Per-file info can also be set on individual files entries:

archives:
  - format: tar.gz
    files:
      - src: LICENSE
        dst: LICENSE
        info:
          mode: "0644"

Source archives

Source archives are created with git archive, which only includes tracked files and naturally excludes build artifacts and untracked files. The timestamps in a git archive output are determined by git itself (using the commit tree timestamps), so source archives are inherently more reproducible than binary archives.

Anodizer does not currently apply mod_timestamp to source archives -- the git archive output is used as-is.

Full example

A complete configuration combining all reproducibility features:

project_name: myapp

metadata:
  mod_timestamp: "{{ CommitTimestamp }}"

crates:
  - name: myapp
    path: "."
    tag_template: "v{{ Version }}"
    builds:
      - binary: myapp
        reproducible: true
        mod_timestamp: "{{ CommitTimestamp }}"
        targets:
          - x86_64-unknown-linux-gnu
          - x86_64-unknown-linux-musl
          - aarch64-unknown-linux-gnu
          - x86_64-apple-darwin
          - aarch64-apple-darwin

archives:
  - format: tar.gz
    builds_info:
      owner: root
      group: root
      mode: "0755"

Limitations and caveats

  • reproducible: true is Rust-specific. It sets SOURCE_DATE_EPOCH and injects --remap-path-prefix into RUSTFLAGS. If your build uses other compilers or build systems via pre/post hooks, you may need to handle those separately.

  • Compression non-determinism. Some compression libraries (notably gzip) embed timestamps or OS identifiers in the compressed stream header.

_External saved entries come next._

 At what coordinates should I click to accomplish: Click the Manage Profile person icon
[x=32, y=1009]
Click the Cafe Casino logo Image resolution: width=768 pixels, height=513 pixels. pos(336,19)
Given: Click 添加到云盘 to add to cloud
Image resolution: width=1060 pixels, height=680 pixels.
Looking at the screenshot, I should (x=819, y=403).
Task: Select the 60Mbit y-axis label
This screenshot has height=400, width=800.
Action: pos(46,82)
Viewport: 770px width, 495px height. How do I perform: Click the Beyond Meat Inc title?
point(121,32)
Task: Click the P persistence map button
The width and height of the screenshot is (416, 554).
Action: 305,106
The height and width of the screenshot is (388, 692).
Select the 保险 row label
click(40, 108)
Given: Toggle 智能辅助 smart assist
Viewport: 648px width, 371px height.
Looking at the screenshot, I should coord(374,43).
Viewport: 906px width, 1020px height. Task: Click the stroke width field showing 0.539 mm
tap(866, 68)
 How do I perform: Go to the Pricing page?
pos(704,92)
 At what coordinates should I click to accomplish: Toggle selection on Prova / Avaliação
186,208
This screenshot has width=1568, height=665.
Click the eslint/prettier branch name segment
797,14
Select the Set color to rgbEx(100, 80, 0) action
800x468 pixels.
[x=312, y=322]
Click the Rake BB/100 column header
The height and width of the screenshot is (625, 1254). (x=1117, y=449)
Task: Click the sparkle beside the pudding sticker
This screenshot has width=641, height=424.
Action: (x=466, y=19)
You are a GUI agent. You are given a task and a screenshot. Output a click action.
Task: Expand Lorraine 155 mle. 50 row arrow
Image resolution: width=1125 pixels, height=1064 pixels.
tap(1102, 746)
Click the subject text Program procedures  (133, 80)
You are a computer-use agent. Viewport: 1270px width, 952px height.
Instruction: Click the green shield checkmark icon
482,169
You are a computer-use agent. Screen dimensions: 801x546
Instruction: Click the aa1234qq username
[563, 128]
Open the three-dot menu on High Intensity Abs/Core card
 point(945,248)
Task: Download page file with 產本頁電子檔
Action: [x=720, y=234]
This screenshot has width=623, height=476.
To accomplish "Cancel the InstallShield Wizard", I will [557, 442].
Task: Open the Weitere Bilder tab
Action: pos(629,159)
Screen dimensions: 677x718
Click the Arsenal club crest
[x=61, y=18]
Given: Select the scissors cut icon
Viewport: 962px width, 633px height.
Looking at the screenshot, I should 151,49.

Anodizer uses libraries that produce deterministic output, but if you shell out to external compression tools, verify they do the same.

  • Proc macros and build scripts. Rust proc macros and build.rs scripts can embed non-deterministic data (e.g., env!("HOME"), file modification times). Audit your dependency tree for such usage if full bit-for-bit reproducibility is required.

  • Cross-platform differences. Even with all timestamps pinned, binaries compiled on different operating systems or with different toolchain versions will differ. Reproducible builds guarantee identical output given identical inputs -- the same OS, toolchain, and source.

  • Source archives use git timestamps. The mod_timestamp field has no effect on source archives produced by git archive. To control source archive timestamps, use git's built-in mechanisms or set SOURCE_DATE_EPOCH before running git archive.

  • mod_timestamp overrides reproducible. When both are set on a build, the explicit mod_timestamp value wins. This is intentional -- it lets you use reproducible: true for the env var injection while still controlling the exact timestamp.